→ **WORK REQUEST**
According to the text below on CD150 in chronic lymphocytic leukemia, in what percentage of examined CLL cases was CD150 cell surface expression detected?

→ **TEXT BLOCK**
+---+

Chronic lymphocytic leukemia (CLL) is the most common form of adult leukemia in Europe and North America. A key feature of CLL is its extremely variable clinical outcome. Diverse genetic and epigenetic lesions, different phenotype profile and functional status of signaling molecules in malignant CLL B cells are molecular underpinnings of disease heterogeneity. This thesis is devoted to the characterization of CD150 isoforms expression, topology and signaling properties in CLL B cells. Immunophenotyping of CLL cases showed significant heterogeneity in expression of CD150, CD180, CD20, CD22 and CD95 expression. CD150 cell surface expression (csCD150) was detected in 71.6% of examined CLL cases with the portion of positive cells in the range from 7 to 93%. In 50.8% CLL cases B cells expressed low levels of csCD150. Medium expression level of CD150 was detected in 10.4% of CLL cases. Only 10.4% of CLL cases were characterized by high level of CD150 cell surface expression with more than 60% CD150+ CLL B cells. The expression of csCD150 positively correlated with the expression of the CD37, CD180, CD95, CD48, and CD5. It should be noted that in 59% of CLL cases B cells coexpress CD150 and CD180. Moreover, CD180 showed the highest level of colocalization with CD150 on the cell surface of CLL B cells. In the absence of CD150 and CD180 on the cell surface both receptors were expressed in the cytoplasm. The CD150 receptor was colocalized with markers of the endoplasmic reticulum, the Golgi apparatus and early endosomes. In contrast, CD180 was detected preferentially in early endosomes.
To find out which CD150 isoforms are expressed in CLL B cells, we focused on the canonical transmembrane CD150 isoform (mCD150) that has two ITSM signaling motifs in cytoplasmic domain, the secreted CD150 isoform (sCD150) that lacks the transmembrane region, and a novel CD150 isoform (nCD150) with an alternative cytoplasmic tail without known signaling motifs. To discriminate the mRNA expression of these CD150 isoforms we performed qRT-PCR using primers that are specific to unique region of each isoform. The mRNA expression level of the mCD150 isoform positively correlated with CD150 cell surface levels (r=0.4, p<0.05) in CLL B cells with the median of expression in the range of normal B cell subsets. We showed that regardless of CD150 cell surface expression the mCD150 was a predominant CD150 isoform in 85% of CLL cases. However, 15% of studied CLL cases were characterized by elevated nCD150 mRNA levels. The majority of CLL cases had significantly increased expression level of the soluble sCD150, moreover CLL B cells secrete this isoform.

+---+

[Stored rows]
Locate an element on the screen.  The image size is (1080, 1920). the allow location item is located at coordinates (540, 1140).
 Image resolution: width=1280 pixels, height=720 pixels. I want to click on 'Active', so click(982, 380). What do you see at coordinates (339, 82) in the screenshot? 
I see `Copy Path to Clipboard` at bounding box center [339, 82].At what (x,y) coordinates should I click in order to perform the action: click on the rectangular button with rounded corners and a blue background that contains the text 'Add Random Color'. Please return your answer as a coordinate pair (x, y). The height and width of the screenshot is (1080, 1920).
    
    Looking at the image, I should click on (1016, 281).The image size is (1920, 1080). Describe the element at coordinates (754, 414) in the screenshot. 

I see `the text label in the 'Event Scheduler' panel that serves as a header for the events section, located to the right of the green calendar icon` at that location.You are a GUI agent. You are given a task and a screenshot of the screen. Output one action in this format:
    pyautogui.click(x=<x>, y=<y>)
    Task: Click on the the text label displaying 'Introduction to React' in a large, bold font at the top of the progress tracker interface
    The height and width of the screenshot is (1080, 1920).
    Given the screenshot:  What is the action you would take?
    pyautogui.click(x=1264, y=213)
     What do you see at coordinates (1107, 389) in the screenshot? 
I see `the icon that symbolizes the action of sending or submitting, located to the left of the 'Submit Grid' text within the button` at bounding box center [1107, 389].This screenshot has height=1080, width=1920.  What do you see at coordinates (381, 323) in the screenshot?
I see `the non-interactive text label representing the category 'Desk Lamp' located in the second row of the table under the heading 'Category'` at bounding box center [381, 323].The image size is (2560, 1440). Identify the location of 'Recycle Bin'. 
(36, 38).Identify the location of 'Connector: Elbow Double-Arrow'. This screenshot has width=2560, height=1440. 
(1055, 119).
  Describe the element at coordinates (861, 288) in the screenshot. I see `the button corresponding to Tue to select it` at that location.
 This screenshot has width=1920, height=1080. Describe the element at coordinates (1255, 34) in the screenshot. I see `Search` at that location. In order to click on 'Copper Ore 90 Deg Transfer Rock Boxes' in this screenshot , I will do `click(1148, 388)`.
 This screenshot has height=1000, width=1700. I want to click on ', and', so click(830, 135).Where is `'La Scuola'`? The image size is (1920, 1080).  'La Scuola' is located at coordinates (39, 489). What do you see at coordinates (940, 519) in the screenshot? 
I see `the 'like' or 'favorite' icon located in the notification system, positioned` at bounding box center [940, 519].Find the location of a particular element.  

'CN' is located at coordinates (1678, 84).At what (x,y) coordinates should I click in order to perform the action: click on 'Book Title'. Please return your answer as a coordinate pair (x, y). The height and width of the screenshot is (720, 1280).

+---+

→ **EXERCISE RESPONSE**
71.6%